[Collected data entries]
BEGIN
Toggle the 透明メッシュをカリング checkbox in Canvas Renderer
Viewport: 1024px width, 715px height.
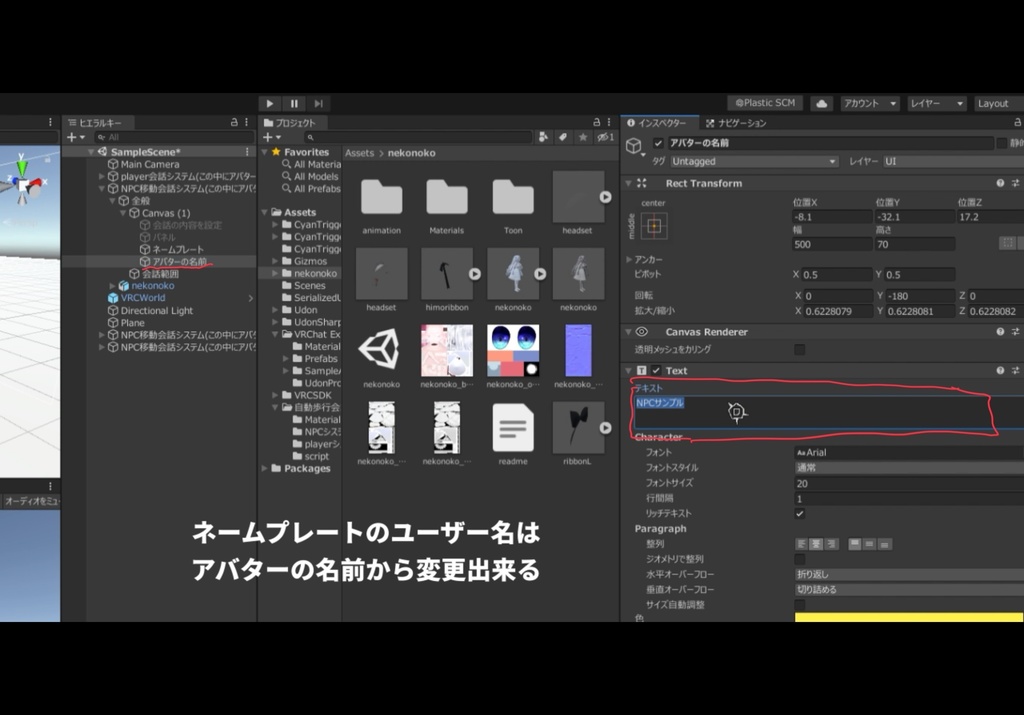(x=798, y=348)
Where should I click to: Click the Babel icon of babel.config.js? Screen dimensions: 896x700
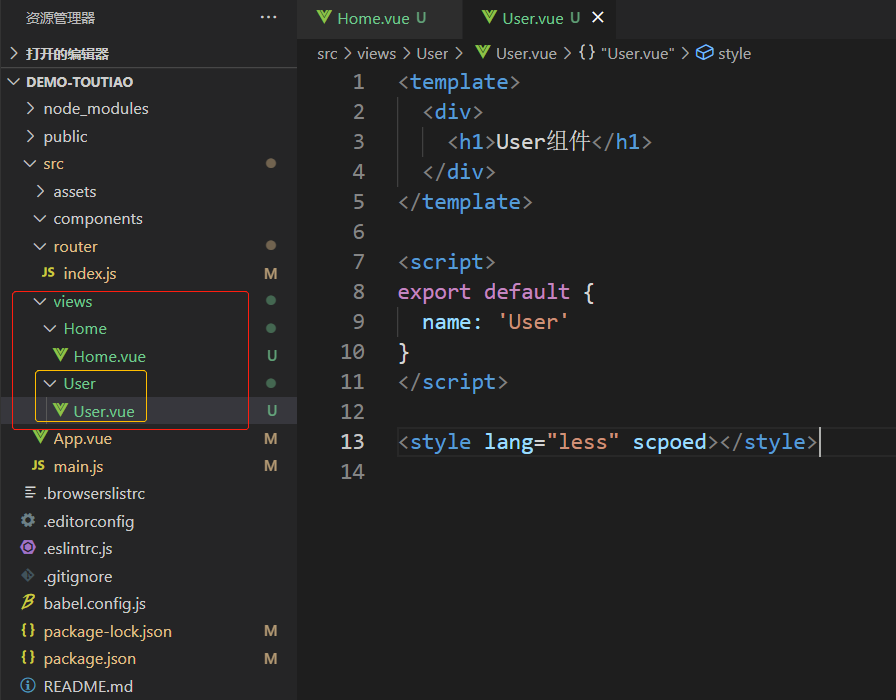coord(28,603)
END
BEGIN
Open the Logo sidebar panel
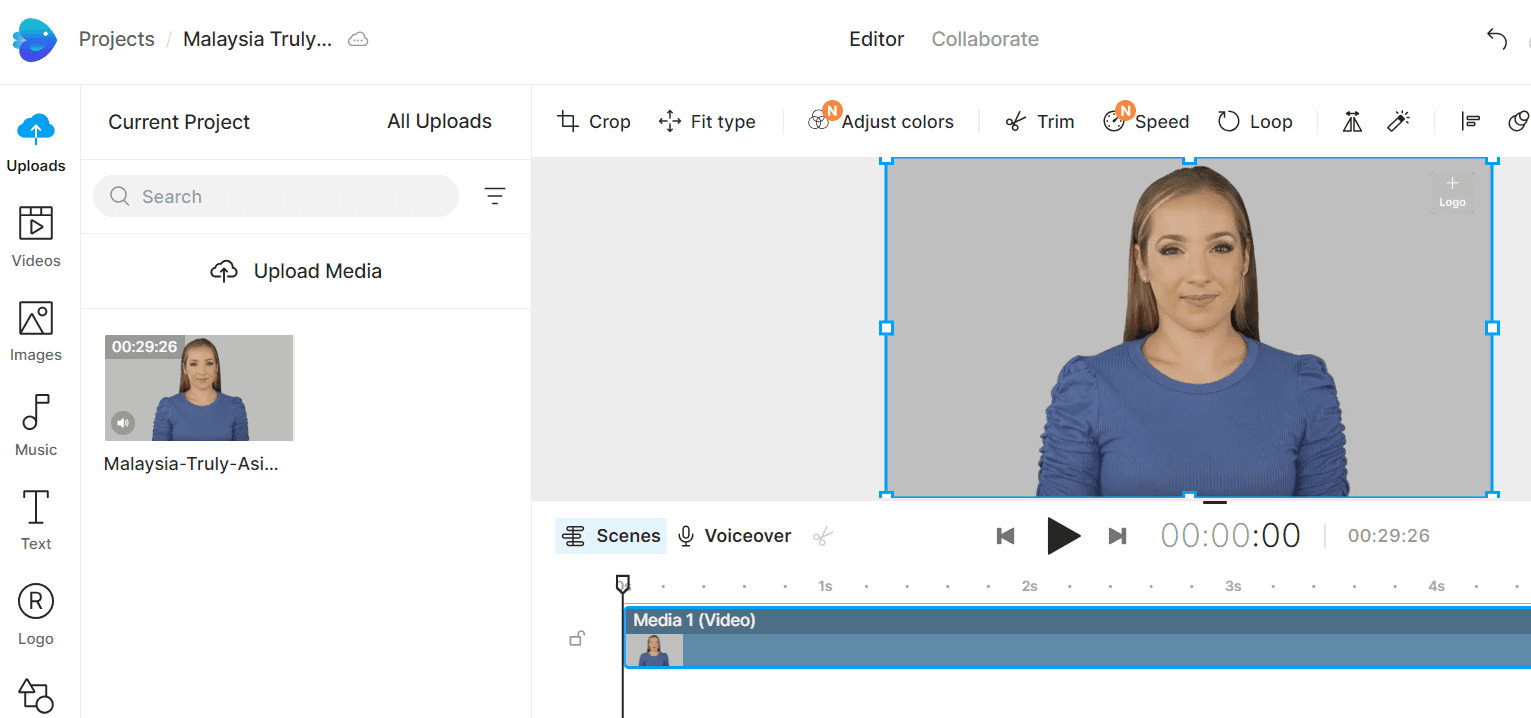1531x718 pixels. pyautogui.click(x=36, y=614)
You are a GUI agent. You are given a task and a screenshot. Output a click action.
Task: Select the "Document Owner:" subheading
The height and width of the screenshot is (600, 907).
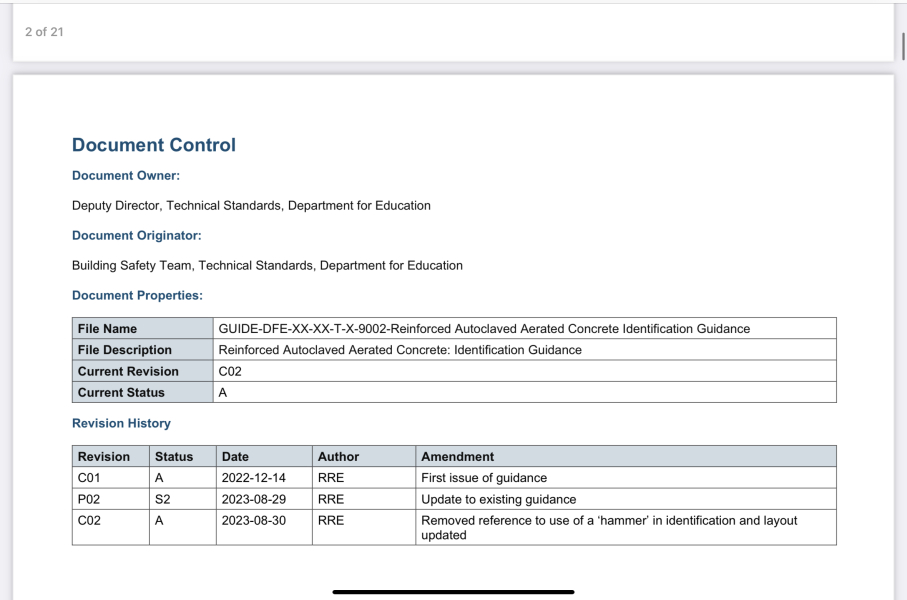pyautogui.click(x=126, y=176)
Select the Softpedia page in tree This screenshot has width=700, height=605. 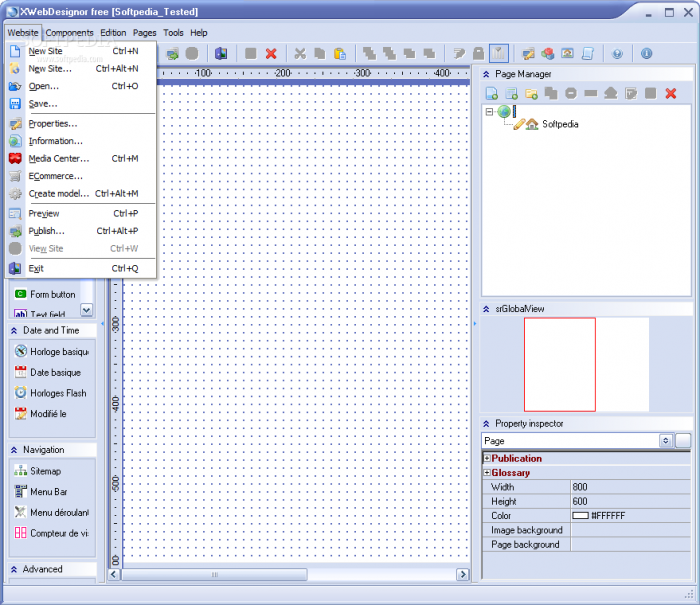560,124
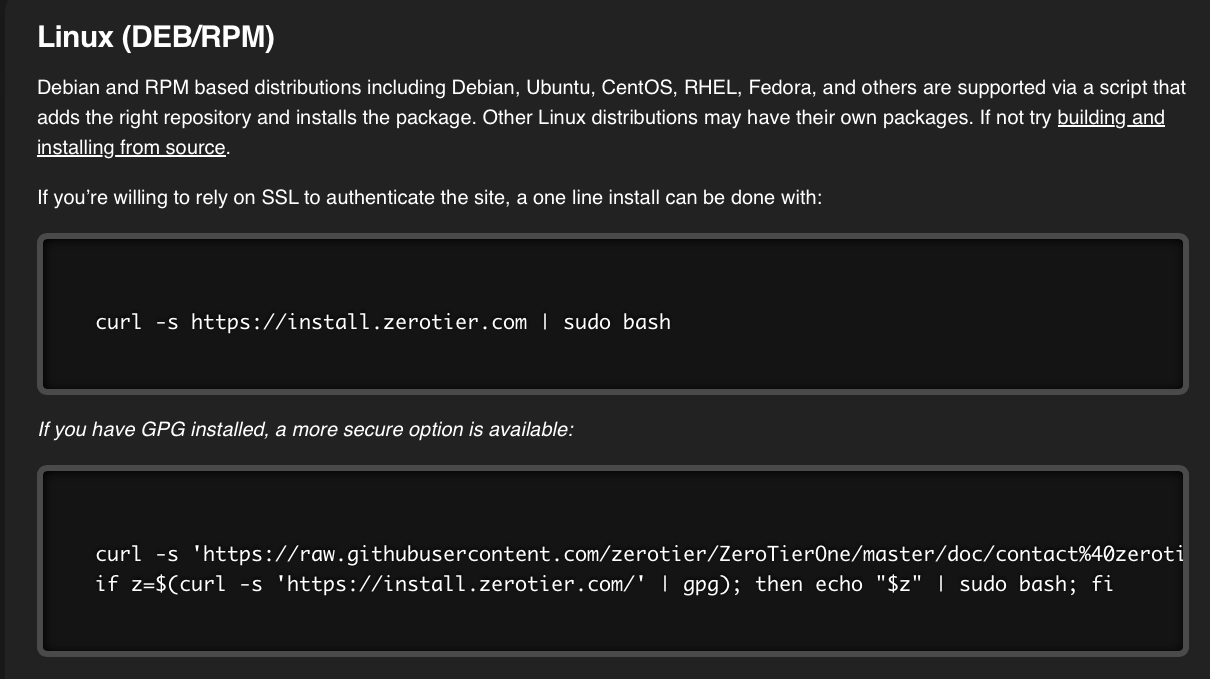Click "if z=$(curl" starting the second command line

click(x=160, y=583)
END
BEGIN
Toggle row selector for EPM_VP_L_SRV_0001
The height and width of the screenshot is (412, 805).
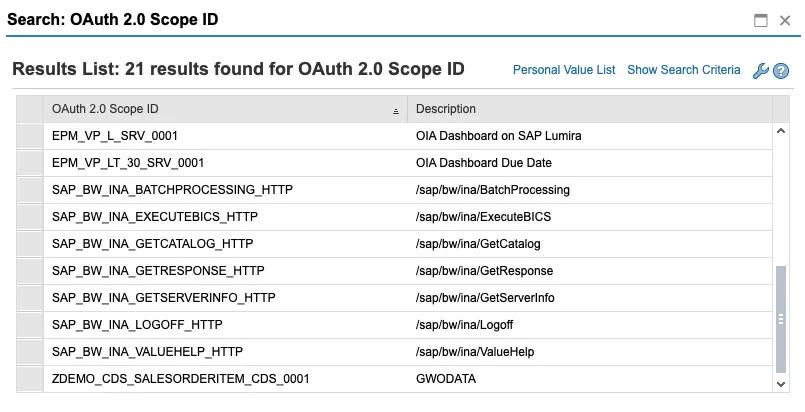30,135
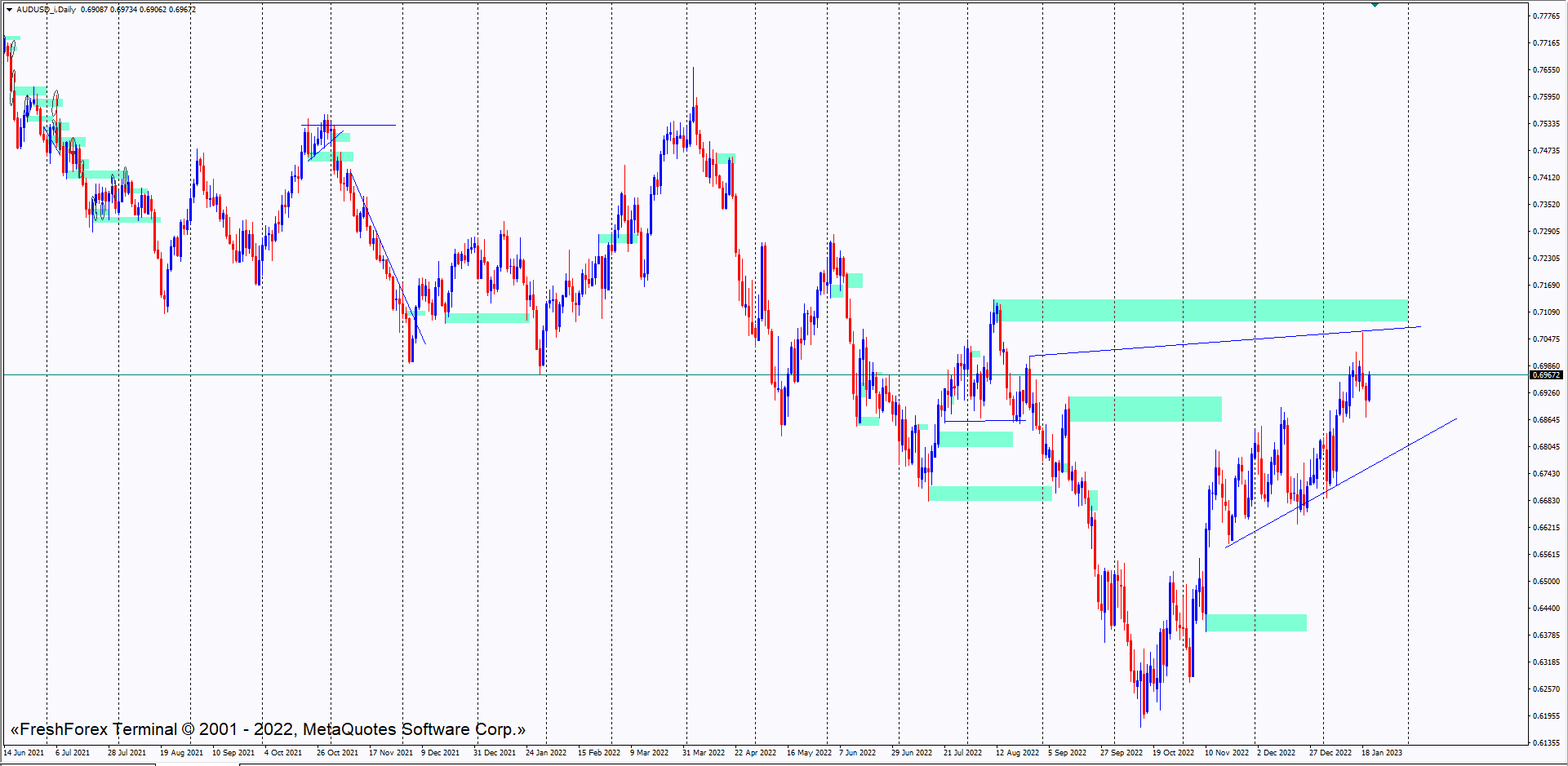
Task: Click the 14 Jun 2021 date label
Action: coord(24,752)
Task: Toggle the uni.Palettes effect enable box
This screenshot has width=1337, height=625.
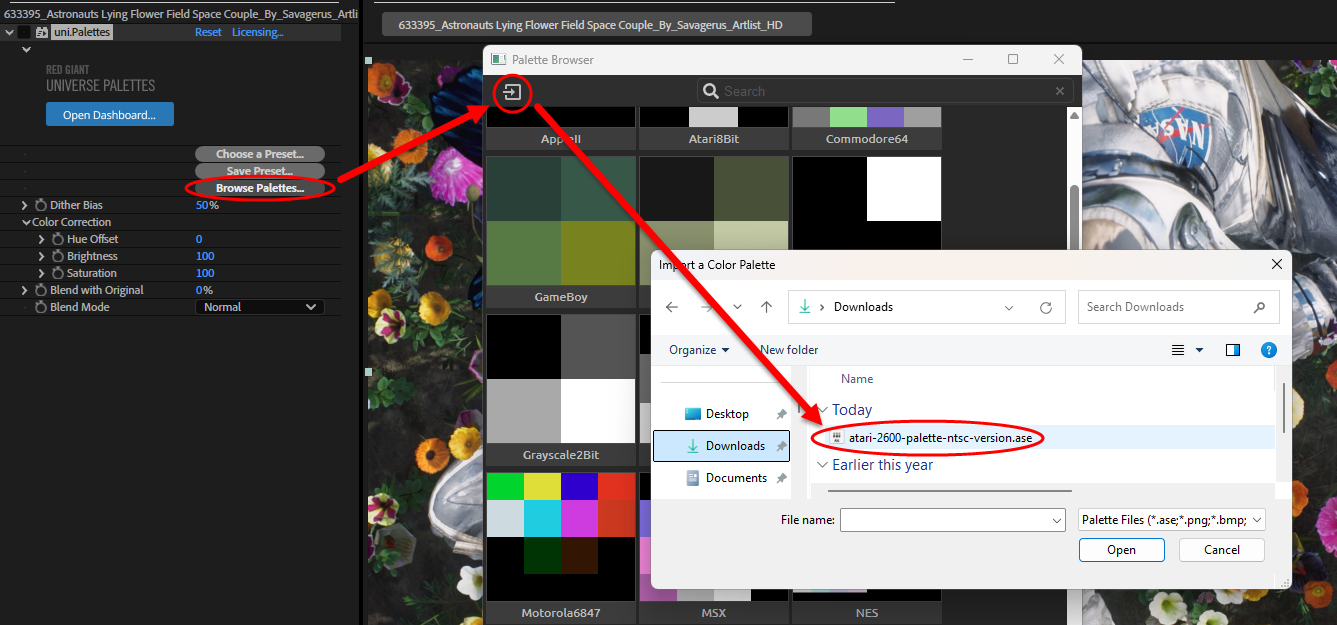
END
§ **TASK TO CARRY OUT**
Among the lines of the data above, count those containing the word "Toggle" and report the total alone.

§ **THE COMPLETED TASK**
3